As San Fermin came into existence, Ludwig-Leone began to think more about how he could sift through the extensive library of musical techniques and find an aesthetic that catered to fit the style of the indie pop band. Now that he has done so, “I don’t think that I think about them as separate,” he says. “When I write, I write. I let it happen. There are definitely certain ways that kind of come naturally to me to write for the band, versus if I’m writing a piece of orchestra music or a piece for ballet”. While his first album was very operatic and expansive, over time, Ludwig-Leone has begun to separate in his mind what kinds of musical ideas fit for the eight-piece band and what would work better in a more classical setting outside the band. 

He now writes songs that don’t try to create an artificial divide between composition and songwriting, and instead writes pieces that are engaging live and push the boundaries of pop without attempting to be some kind of mixture of classical and pop.
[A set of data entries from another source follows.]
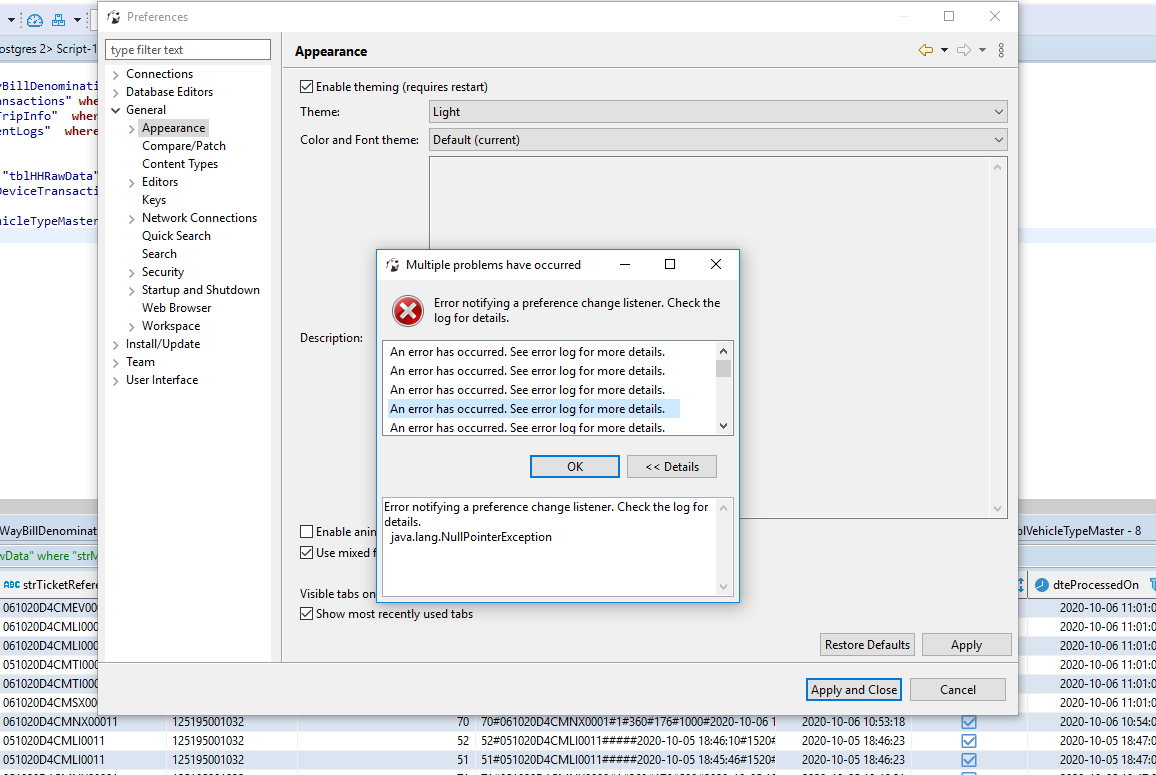Click the Driver Manager icon in the main toolbar
The height and width of the screenshot is (775, 1156).
click(58, 19)
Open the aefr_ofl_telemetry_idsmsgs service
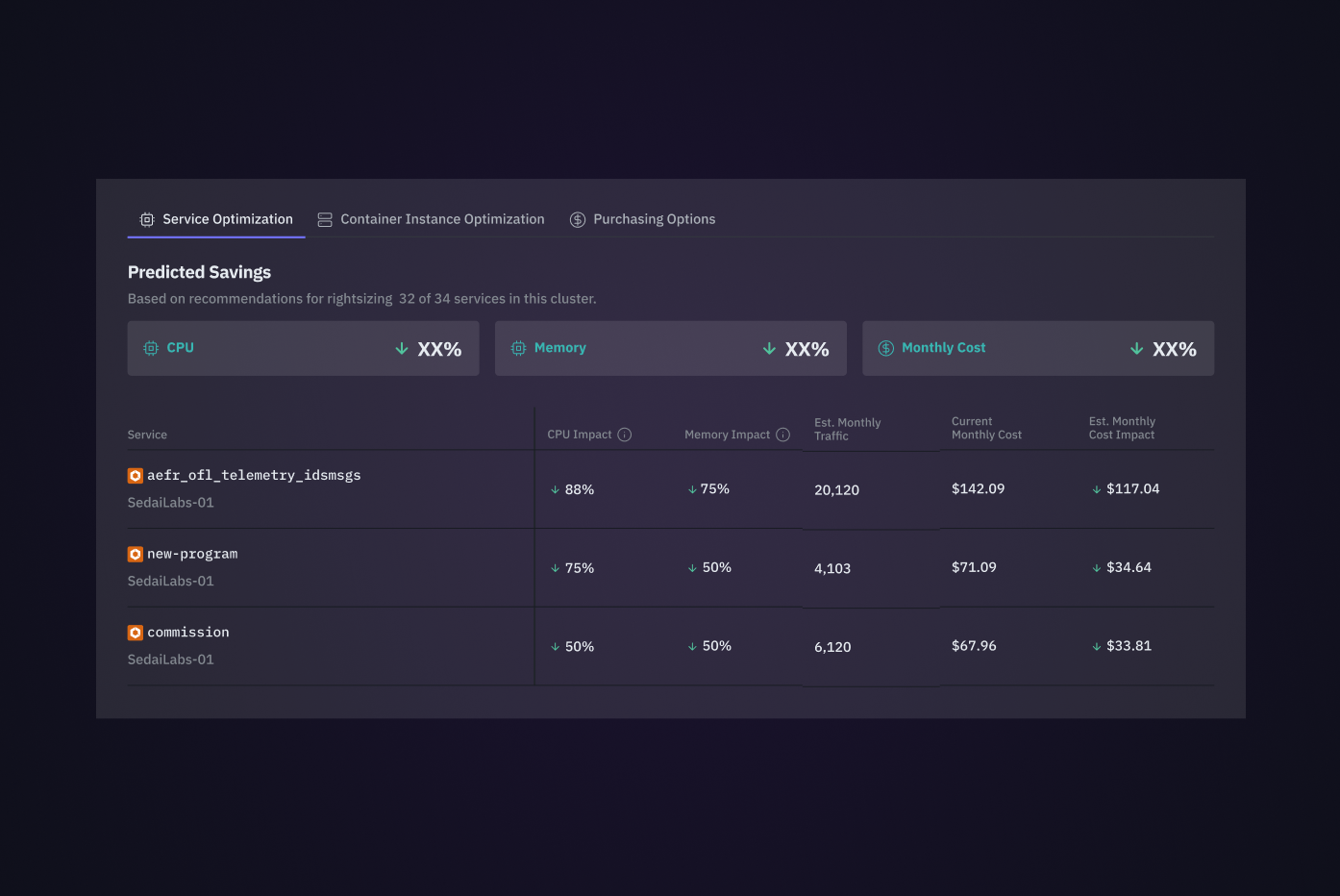 pyautogui.click(x=254, y=476)
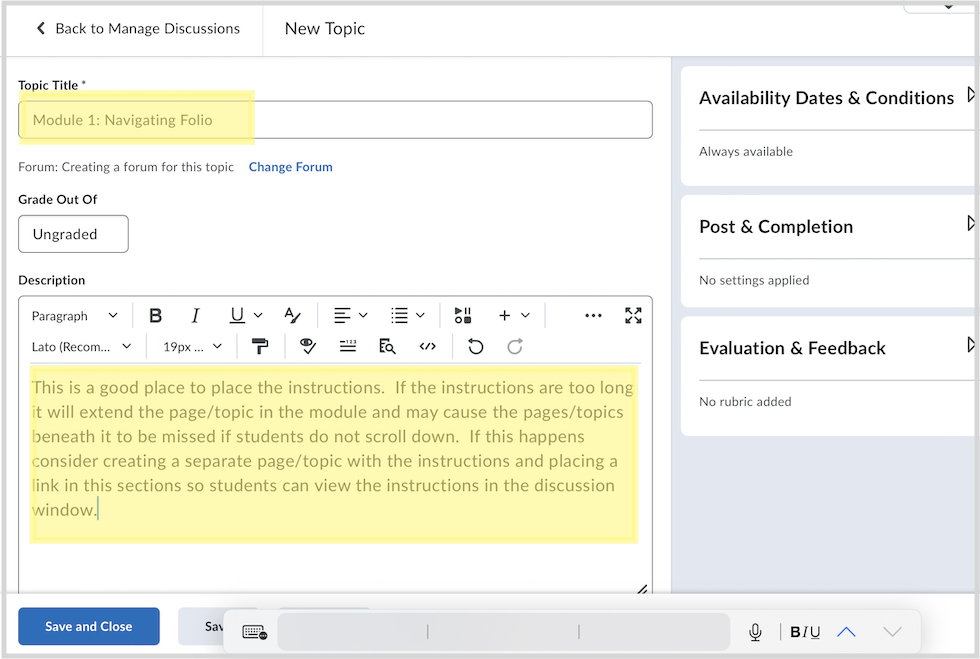The width and height of the screenshot is (980, 659).
Task: Toggle bold formatting in the editor
Action: click(156, 316)
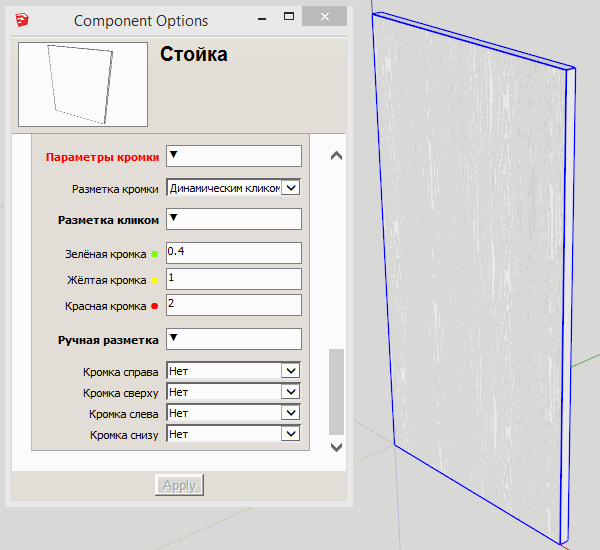This screenshot has width=600, height=550.
Task: Expand the Кромка слева dropdown
Action: pyautogui.click(x=291, y=413)
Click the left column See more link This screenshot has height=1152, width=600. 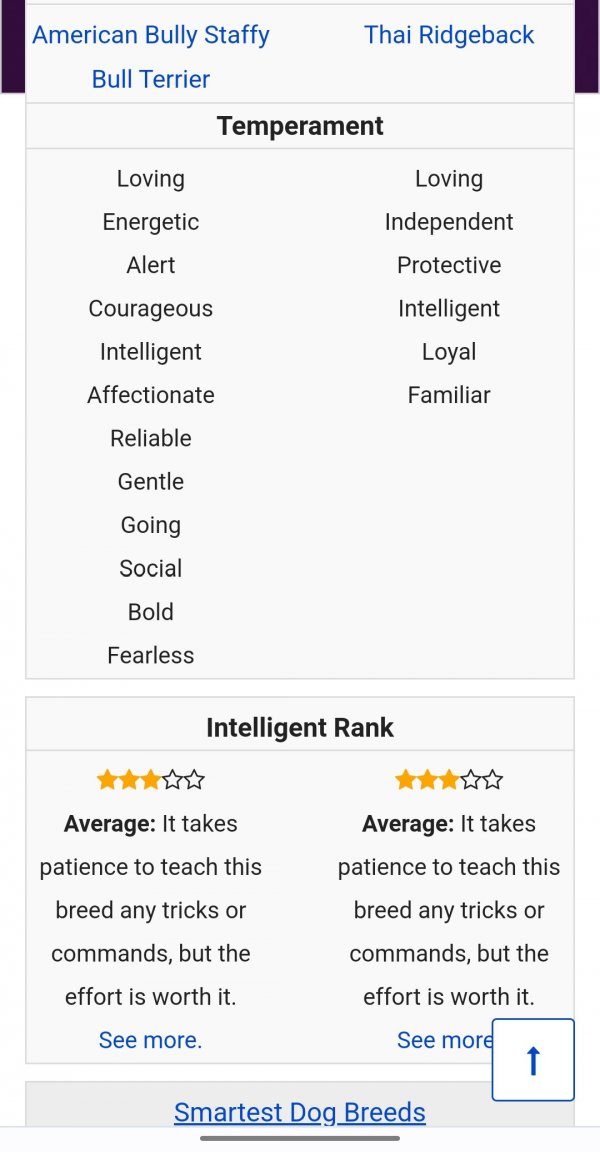click(x=151, y=1040)
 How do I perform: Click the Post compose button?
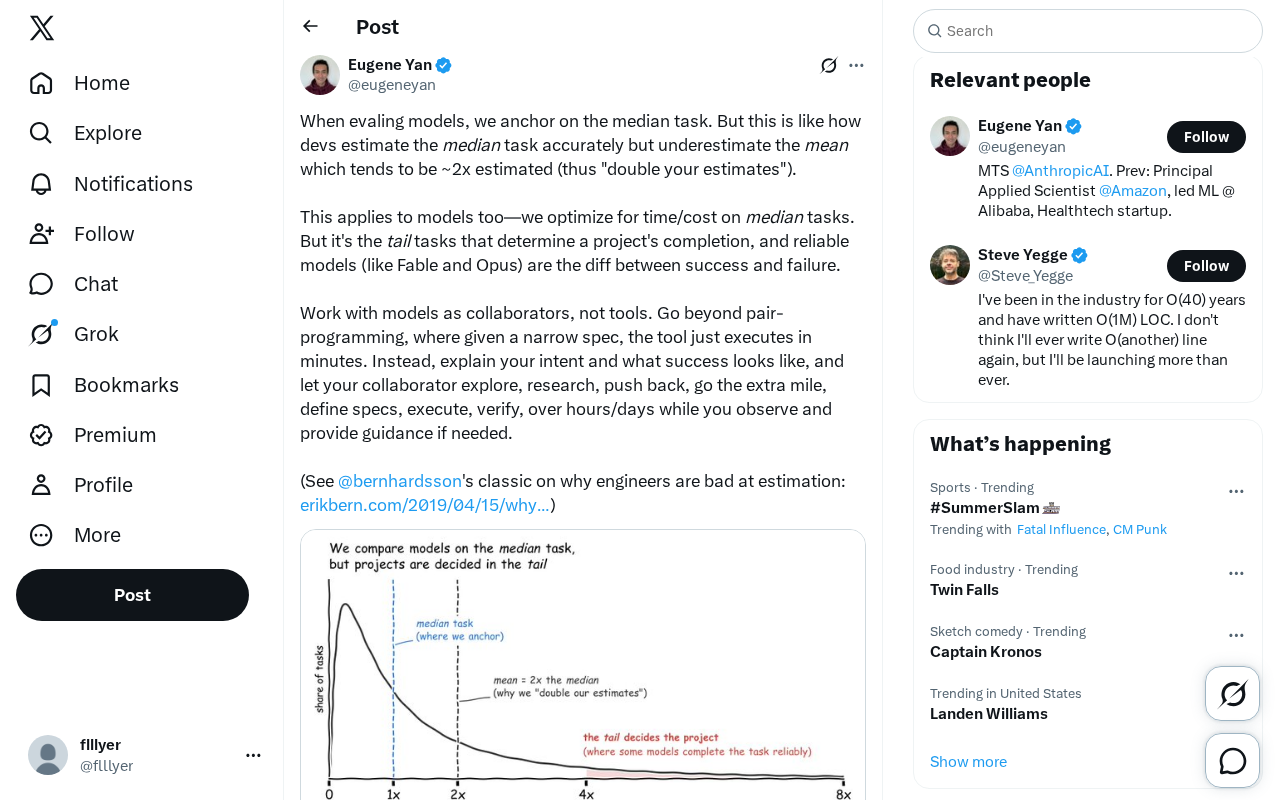132,595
Having evolved from more “armchair” composition in which all parts need to be delicately notated before the composer ever hears the composite piece, Ludwig-Leone now uses manuscript paper alongside Logic to create a unified template of the piece in demo form before fully notating the score. In terms of the order of events, Ludwig-Leone says, “I’d say the song moves up 30 percent ahead of the lyrics. By the time the music is almost done, the lyrics are about halfway there. There's definitely a moment that happens right around that point where, suddenly, the lyrics hit a point and then the whole snaps into three dimensions. It’s like, Oh, I know what this song's about, and I know where it needs to go from here. This is why it needs to exist, basically. That's always such a really fun moment, because up until then, you’re kind of brute-forcing this thing into existence”. 

Ludwig-Leone found his style drastically changing from the more poetic, or literary, lyrical style found in art music, to the more personalized approach found in songwriting. “Honestly, I was kind of scared to write about my own life,” he says. “I felt when I was able to think about these fears as characters, that opened up a whole world for me of songwriting that I was—that I was maybe little vulnerable. 

“Also, I could be a little less all-or-nothing about it. Whereas when I used to write about myself, I would feel very like I'm melodramatic or something. As time's gone on, I’ve gotten a little more confident with that. Actually, on this most recent record, a lot of it’s a little more personal. There is less kind of armature there”.